Source data >>
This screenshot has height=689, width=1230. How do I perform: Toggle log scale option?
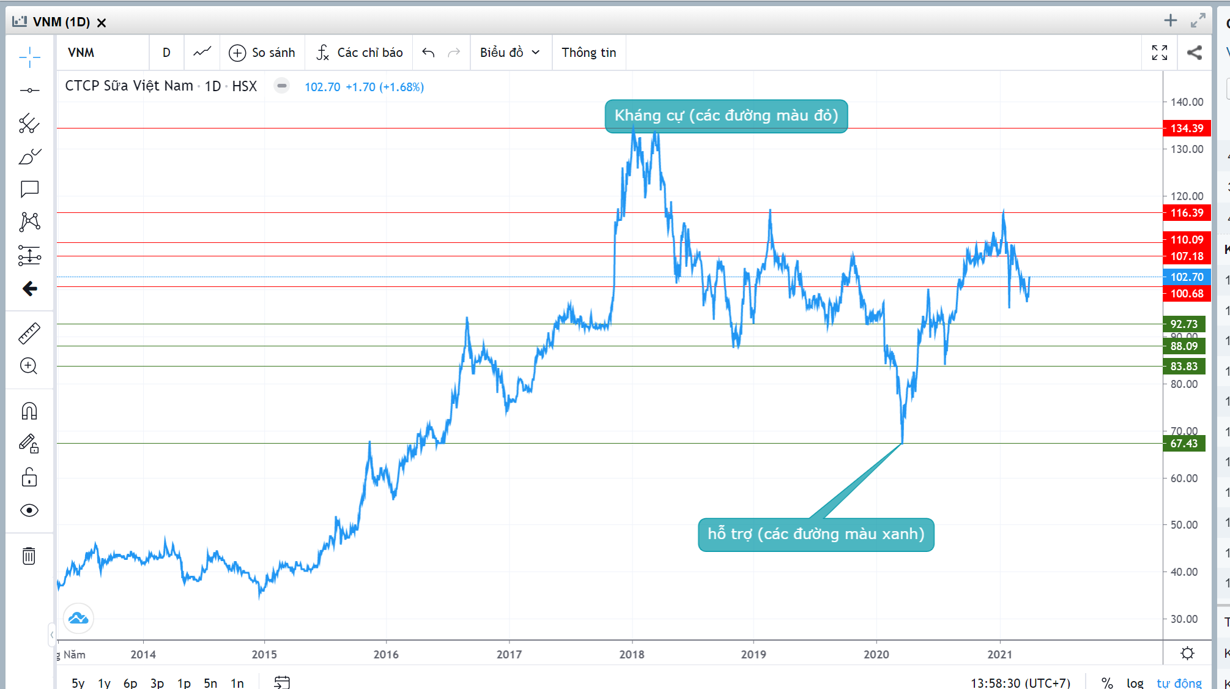[1135, 683]
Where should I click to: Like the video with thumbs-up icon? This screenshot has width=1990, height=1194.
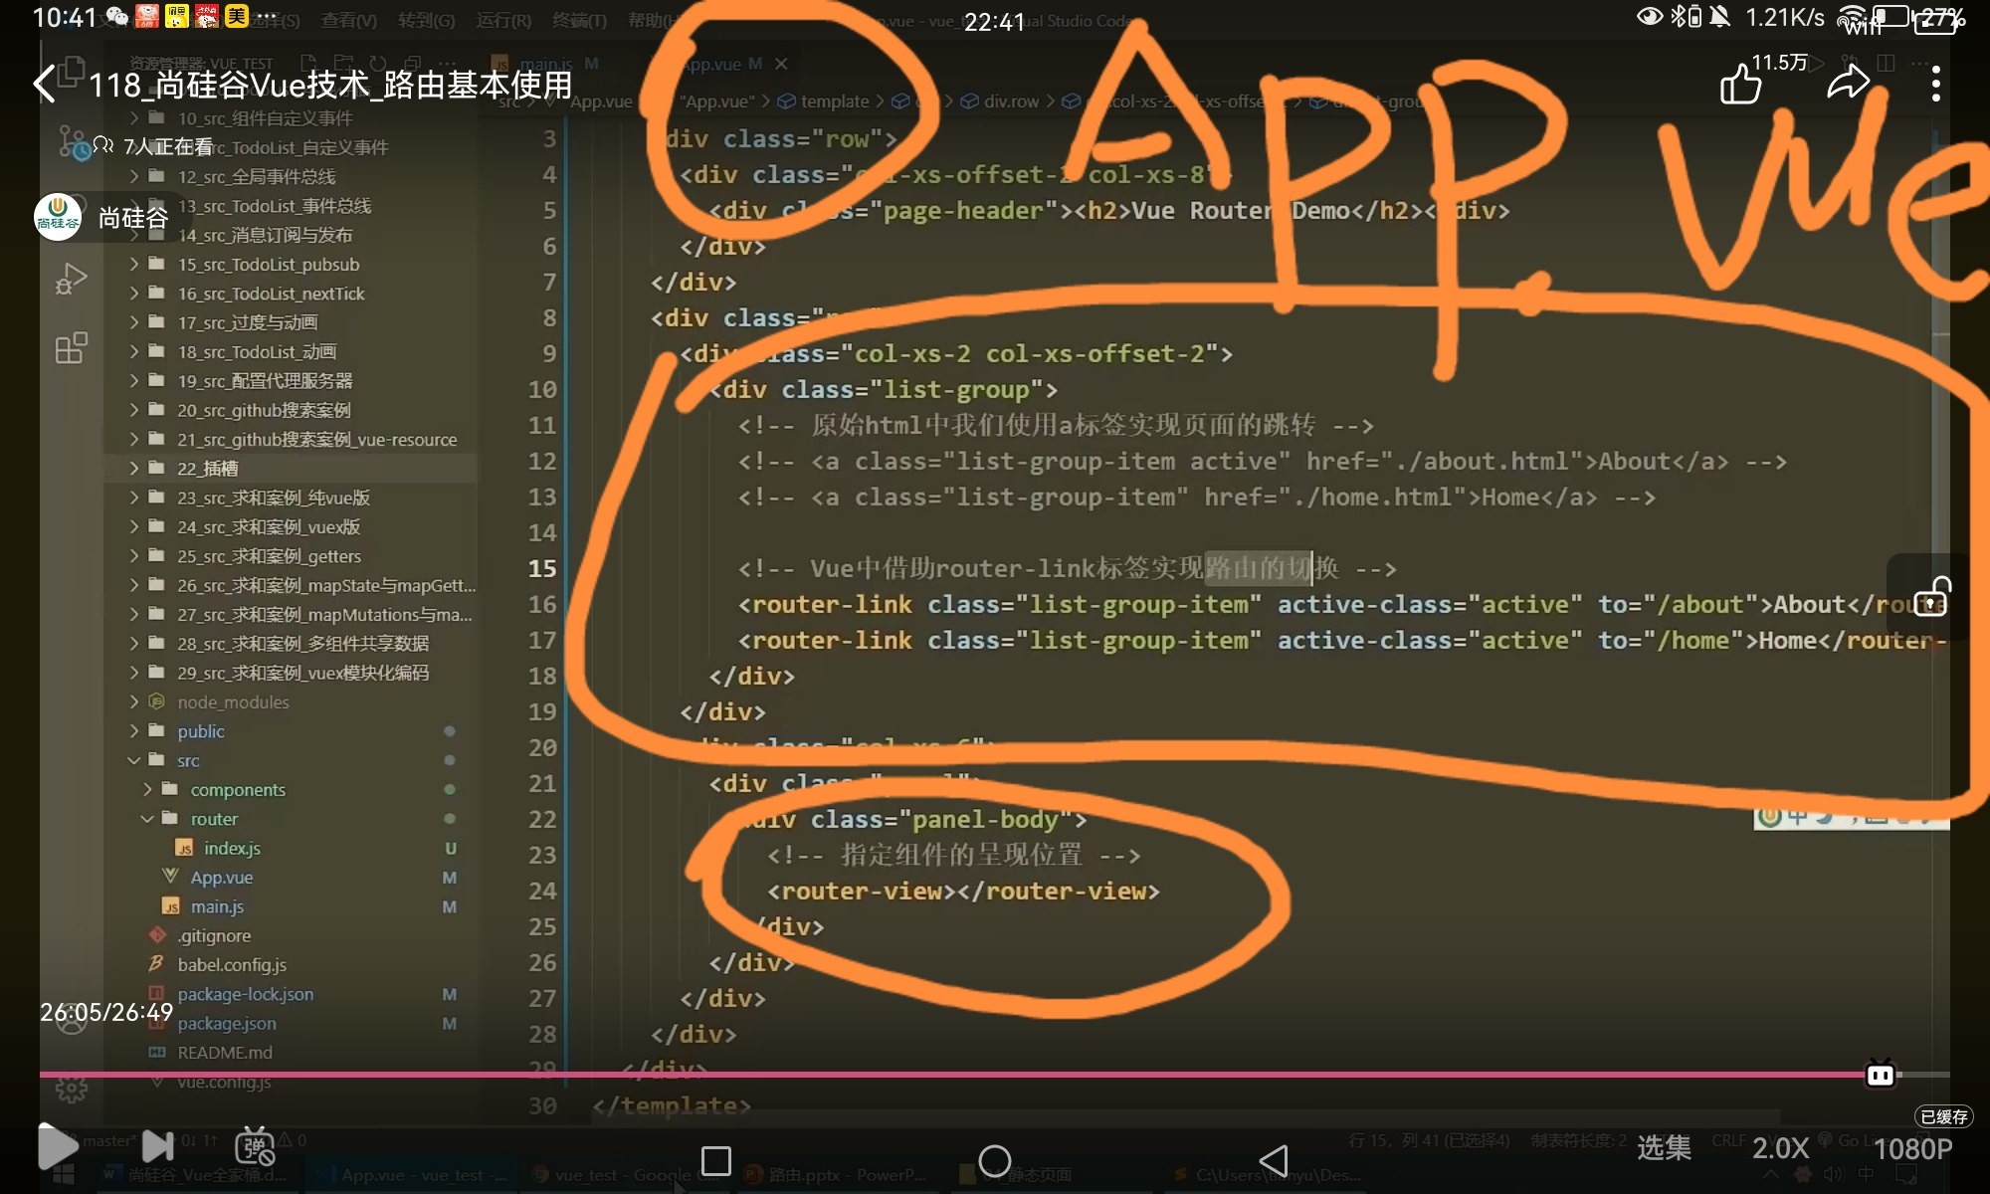[x=1740, y=85]
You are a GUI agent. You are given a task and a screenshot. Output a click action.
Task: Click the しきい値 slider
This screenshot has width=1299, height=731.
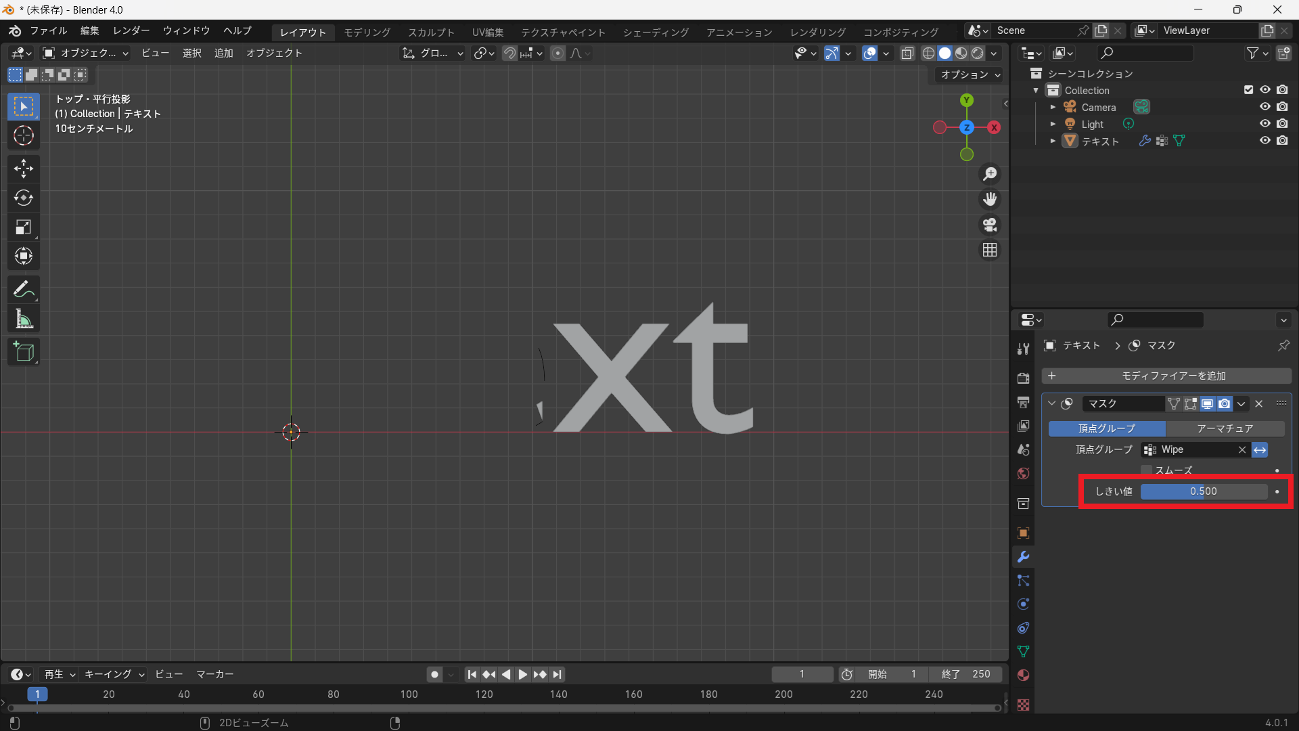point(1203,491)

Work order >> Your task is to restate word for word the lines from the line holding "Task: Click the しきい値 slider" through the final line of the listing, both included, but none of the pictures.

Answer to this task >>
Task: Click the しきい値 slider
This screenshot has width=1299, height=731.
point(1203,491)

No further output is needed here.